Douglas County is postponing the groundbreaking ceremony that is scheduled for Wednesday, Oct. 30, due to the weather forecast. The county is under a winter weather advisory from 9 p.m. today until 10 p.m. Wednesday. According to the National Weather Service in Topeka, a wintry mix of precipitation and accumulating snow are expected across the area.
The groundbreaking ceremony for the Treatment and Recovery Campus of Douglas County has been rescheduled for noon Friday, Nov. 8. The campus is located north of the Community Health Facility at 1000 W. Second Street.
The ceremony will mark the beginning of construction for two housing projects that will be located on the campus:
- Transitions. This housing, which will be a supportive living setting, will serve up to 12 clients of the Bert Nash Community Mental Health Center. These clients will participate in programs designed to enhance their recovery and transition back into the community. The length of stay generally will be six to 12 months, but may vary depending on the client's stage of recovery.
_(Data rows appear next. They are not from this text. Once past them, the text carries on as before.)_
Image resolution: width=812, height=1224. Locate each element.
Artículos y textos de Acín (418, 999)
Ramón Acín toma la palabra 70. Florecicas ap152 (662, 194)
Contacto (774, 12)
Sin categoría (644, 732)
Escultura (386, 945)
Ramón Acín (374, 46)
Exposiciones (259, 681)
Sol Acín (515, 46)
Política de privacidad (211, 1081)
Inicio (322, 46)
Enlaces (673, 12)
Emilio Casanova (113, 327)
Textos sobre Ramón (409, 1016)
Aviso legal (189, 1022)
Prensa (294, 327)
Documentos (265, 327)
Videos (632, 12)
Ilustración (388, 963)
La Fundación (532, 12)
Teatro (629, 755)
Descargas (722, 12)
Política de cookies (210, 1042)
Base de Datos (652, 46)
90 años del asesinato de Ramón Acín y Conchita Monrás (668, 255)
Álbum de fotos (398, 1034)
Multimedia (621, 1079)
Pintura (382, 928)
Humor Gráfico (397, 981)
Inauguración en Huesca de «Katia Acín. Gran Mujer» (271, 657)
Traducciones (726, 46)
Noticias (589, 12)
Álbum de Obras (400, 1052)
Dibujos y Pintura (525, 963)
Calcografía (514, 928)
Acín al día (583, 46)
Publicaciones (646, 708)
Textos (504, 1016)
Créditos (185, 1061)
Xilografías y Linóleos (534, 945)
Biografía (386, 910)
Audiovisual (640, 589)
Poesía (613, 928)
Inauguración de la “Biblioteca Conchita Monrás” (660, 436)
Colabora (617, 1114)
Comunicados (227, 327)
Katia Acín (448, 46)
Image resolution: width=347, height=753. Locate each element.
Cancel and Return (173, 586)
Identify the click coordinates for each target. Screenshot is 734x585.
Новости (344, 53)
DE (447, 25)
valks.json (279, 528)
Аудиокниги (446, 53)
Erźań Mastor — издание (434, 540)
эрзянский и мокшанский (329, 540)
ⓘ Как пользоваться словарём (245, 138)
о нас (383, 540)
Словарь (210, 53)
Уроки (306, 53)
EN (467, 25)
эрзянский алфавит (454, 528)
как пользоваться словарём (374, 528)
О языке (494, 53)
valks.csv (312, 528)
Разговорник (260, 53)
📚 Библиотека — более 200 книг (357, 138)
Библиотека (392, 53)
- The Cottages. These are supportive housing apartments, for up to 10 clients, that are owned and operated by the Lawrence-Douglas County Housing Authority. Residents will be individuals who need wrap-around support services to stay stably housed and they will be referred by the Behavioral Health continuum partners.
The groundbreaking ceremony will include brief remarks by Douglas County Commission Chair Michelle Derusseau, Bert Nash Community Mental Health Center CEO Patrick Schmitz and Lawrence-Douglas County Housing Authority Executive Director Shannon Oury.
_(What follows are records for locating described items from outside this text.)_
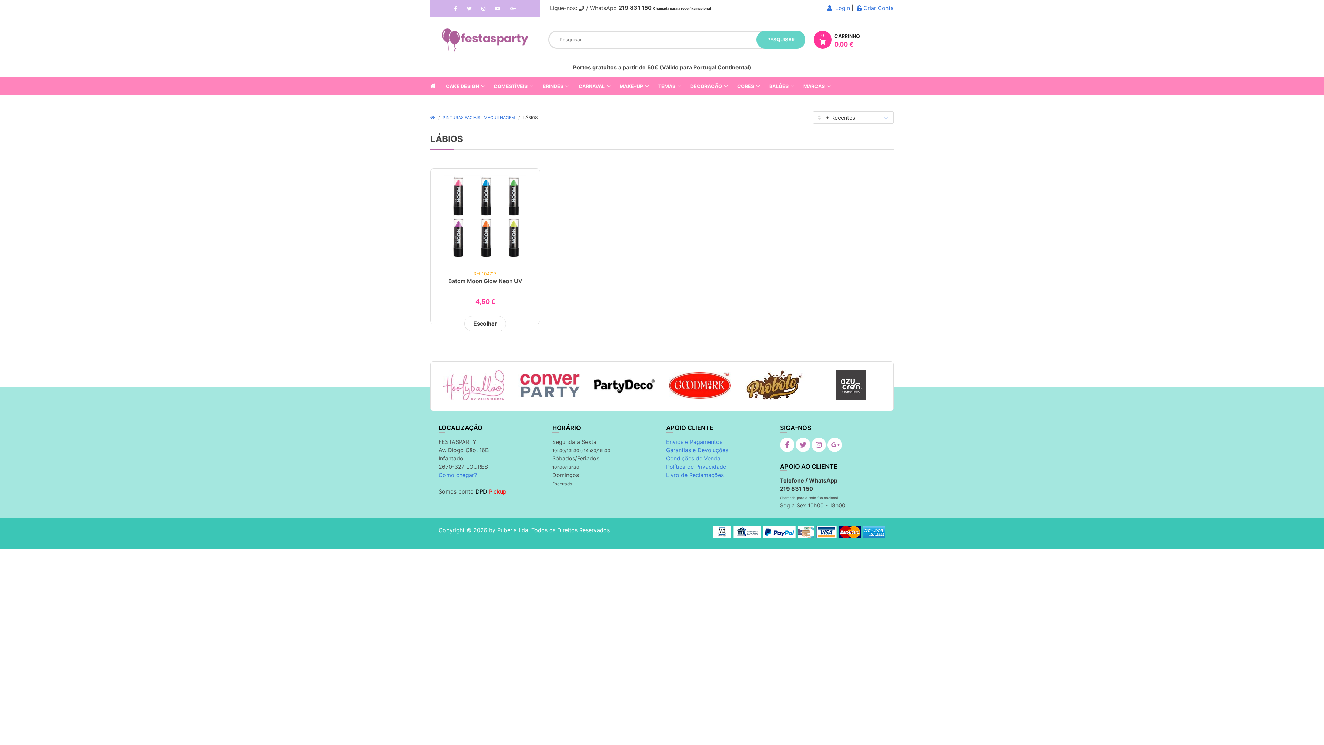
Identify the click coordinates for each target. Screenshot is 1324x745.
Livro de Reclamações (695, 474)
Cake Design (462, 86)
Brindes (553, 86)
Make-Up (631, 86)
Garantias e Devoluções (697, 450)
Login (841, 7)
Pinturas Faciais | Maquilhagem (479, 117)
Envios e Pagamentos (694, 441)
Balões (779, 86)
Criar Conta (878, 7)
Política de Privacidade (696, 466)
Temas (666, 86)
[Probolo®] (775, 385)
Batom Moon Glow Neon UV (485, 281)
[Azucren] (851, 385)
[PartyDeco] (624, 385)
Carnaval (592, 86)
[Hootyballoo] (473, 385)
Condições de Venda (693, 458)
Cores (745, 86)
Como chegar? (458, 474)
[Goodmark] (700, 385)
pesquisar (781, 39)
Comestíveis (511, 86)
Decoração (706, 86)
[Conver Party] (549, 385)
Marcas (814, 86)
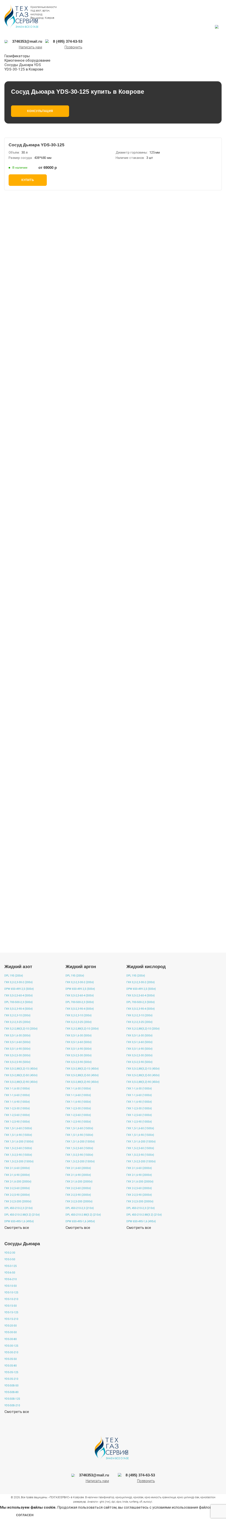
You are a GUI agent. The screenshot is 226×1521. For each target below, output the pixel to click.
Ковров (49, 17)
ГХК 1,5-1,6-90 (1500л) (18, 1135)
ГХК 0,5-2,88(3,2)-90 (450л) (21, 1082)
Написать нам (30, 47)
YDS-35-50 (10, 1359)
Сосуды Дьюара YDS (22, 65)
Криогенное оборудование (27, 60)
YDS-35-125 (11, 1372)
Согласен (25, 1515)
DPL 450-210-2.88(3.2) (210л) (22, 1214)
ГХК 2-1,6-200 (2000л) (17, 1181)
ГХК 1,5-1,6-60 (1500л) (18, 1128)
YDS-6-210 (10, 1279)
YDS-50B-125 (12, 1398)
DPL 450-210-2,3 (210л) (18, 1208)
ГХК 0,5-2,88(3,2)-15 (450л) (21, 1068)
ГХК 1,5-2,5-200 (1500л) (19, 1161)
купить (27, 180)
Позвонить (73, 47)
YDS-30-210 (11, 1352)
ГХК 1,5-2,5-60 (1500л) (18, 1148)
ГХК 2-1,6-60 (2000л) (17, 1168)
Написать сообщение (57, 385)
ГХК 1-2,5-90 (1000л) (17, 1121)
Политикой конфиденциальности (143, 475)
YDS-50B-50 (11, 1385)
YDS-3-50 (9, 1259)
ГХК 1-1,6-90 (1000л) (17, 1101)
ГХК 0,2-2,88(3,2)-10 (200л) (21, 1028)
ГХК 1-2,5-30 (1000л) (17, 1108)
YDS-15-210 (11, 1319)
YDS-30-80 (10, 1339)
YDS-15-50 (10, 1305)
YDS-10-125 (11, 1292)
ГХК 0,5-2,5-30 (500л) (17, 1055)
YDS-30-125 (11, 1345)
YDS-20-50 (10, 1325)
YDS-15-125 (11, 1312)
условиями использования (175, 1507)
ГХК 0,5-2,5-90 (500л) (17, 1062)
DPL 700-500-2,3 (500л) (18, 1002)
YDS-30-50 (10, 1332)
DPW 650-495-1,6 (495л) (19, 1221)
Treanor HL is the architect for the campus and housing projects and Mar Lan Construction is providing construction management services. Transitions and The Cottages are expected to be complete in fall 2020.
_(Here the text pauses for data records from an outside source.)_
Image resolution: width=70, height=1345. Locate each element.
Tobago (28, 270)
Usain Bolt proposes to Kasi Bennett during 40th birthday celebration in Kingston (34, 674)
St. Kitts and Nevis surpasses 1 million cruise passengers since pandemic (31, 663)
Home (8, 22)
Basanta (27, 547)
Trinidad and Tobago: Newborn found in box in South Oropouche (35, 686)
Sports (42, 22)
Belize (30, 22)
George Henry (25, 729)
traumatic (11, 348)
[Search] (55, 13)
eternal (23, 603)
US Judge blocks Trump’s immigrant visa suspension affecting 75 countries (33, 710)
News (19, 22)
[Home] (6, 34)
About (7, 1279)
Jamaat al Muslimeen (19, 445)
The estimated cost of the housing projects is $4.1 million and it will be funded through a variety of resources including the quarter-cent sales tax that was approved by voters in November 2018 to improve behavioral health services and facilities in Douglas County.
“I want to thank staff and all of the partners who have worked so hard on this project, which will provide safe and secure housing for people with mental illness and substance use disorders in Douglas County. It has been a huge undertaking and I’m very grateful for everyone’s commitment to improving access to care in our community,” Derusseau said. “We especially want to thank the voters of Douglas County for making this project a reality.”